Document passage:
━━━━━━
Re: should INSERT SELECT use a BulkInsertState?

From: Justin Pryzby <pryzby(at)telsasoft(dot)com>
To: Simon Riggs <simon(at)2ndquadrant(dot)com>
Cc: Andres Freund <andres(at)anarazel(dot)de>, pgsql-hackers(at)lists(dot)postgresql(dot)org
Subject: Re: should INSERT SELECT use a BulkInsertState?
Date: 2020-10-30 04:51:38
Message-ID: 20201030045138.GA3080@telsasoft.com
Views: Raw Message | Whole Thread | Download mbox | Resend email
Thread:
Lists: pgsql-hackers

On Thu, Oct 22, 2020 at 01:29:53PM +0100, Simon Riggs wrote:
> On Fri, 16 Oct 2020 at 22:05, Justin Pryzby <pryzby(at)telsasoft(dot)com> wrote:
>
> > > > I made this conditional on BEGIN BULK/SET bulk, so I'll solicit comments on that.
>
> I think it would be better if this was self-tuning. So that we don't
> allocate a bulkinsert state until we've done say 100 (?) rows
> inserted.

I made it an optional, non-default behavior in response to the legitimate
concern for performance regression for the cases where a loader needs to be as
fast as possible - as compared with our case, where we want instead to optimize
for our reports by making the loaders responsible for their own writes, rather
than leaving behind many dirty pages, and clobbering the cache, too.
━━━━━━
Task instructions:
A – According to the mailing list message, what does Simon Riggs think would be better for this behavior?
B – In the mailing list message, why did Justin Pryzby make the behavior optional and non-default?
C – Please decide whether each statement agrees with the mailing list message, answering yes or no and quoting the deciding words: (i) Justin Pryzby made the behavior the default. (ii) In Pryzby's own case, the aim is to optimize for reports. (iii) The message is dated October 30, 2020.
The data after this point is separate material from the mailing list message.

Data:
━━━━━━
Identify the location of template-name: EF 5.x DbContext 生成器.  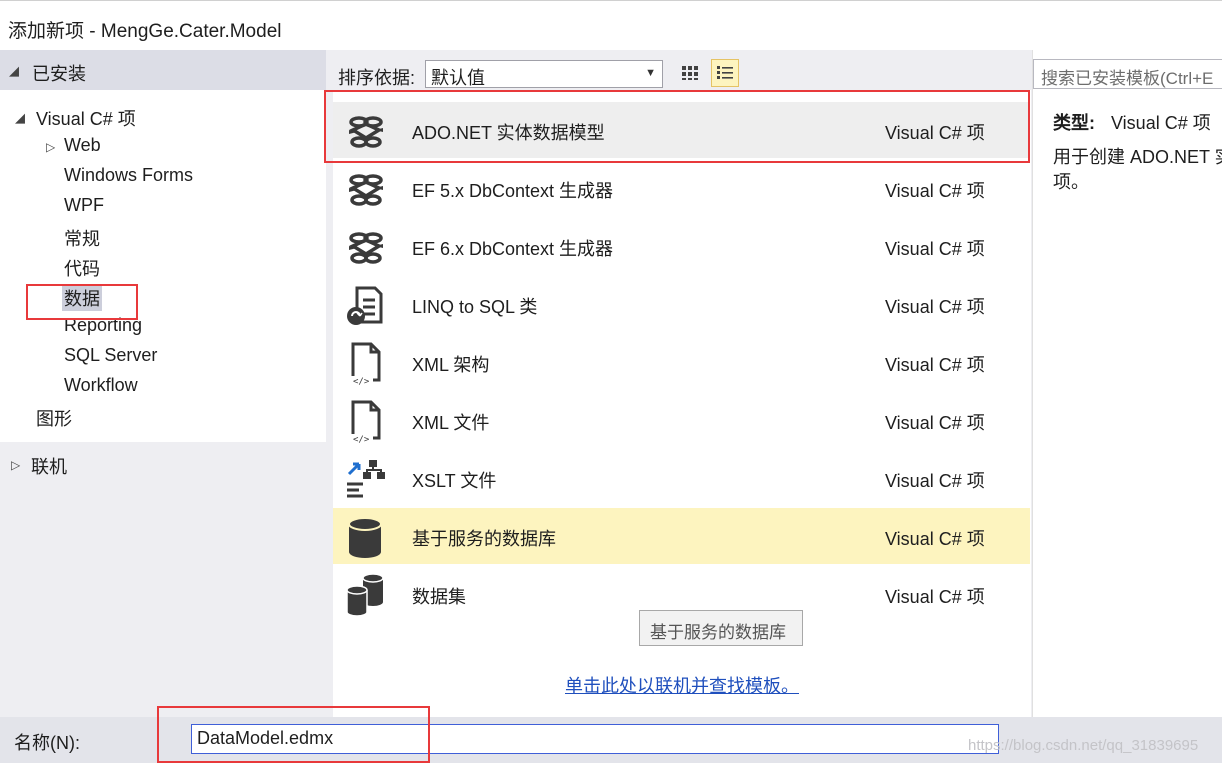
━━━━━━
Response list:
A – He thinks it would be better if it were self-tuning.

B – He did it in response to a legitimate concern about performance regression in cases where a loader needs to be as fast as possible.

C –
(i) No: "I made it an optional, non-default behavior"
(ii) Yes: "where we want instead to optimize for our reports"
(iii) Yes: "Date: 2020-10-30 04:51:38"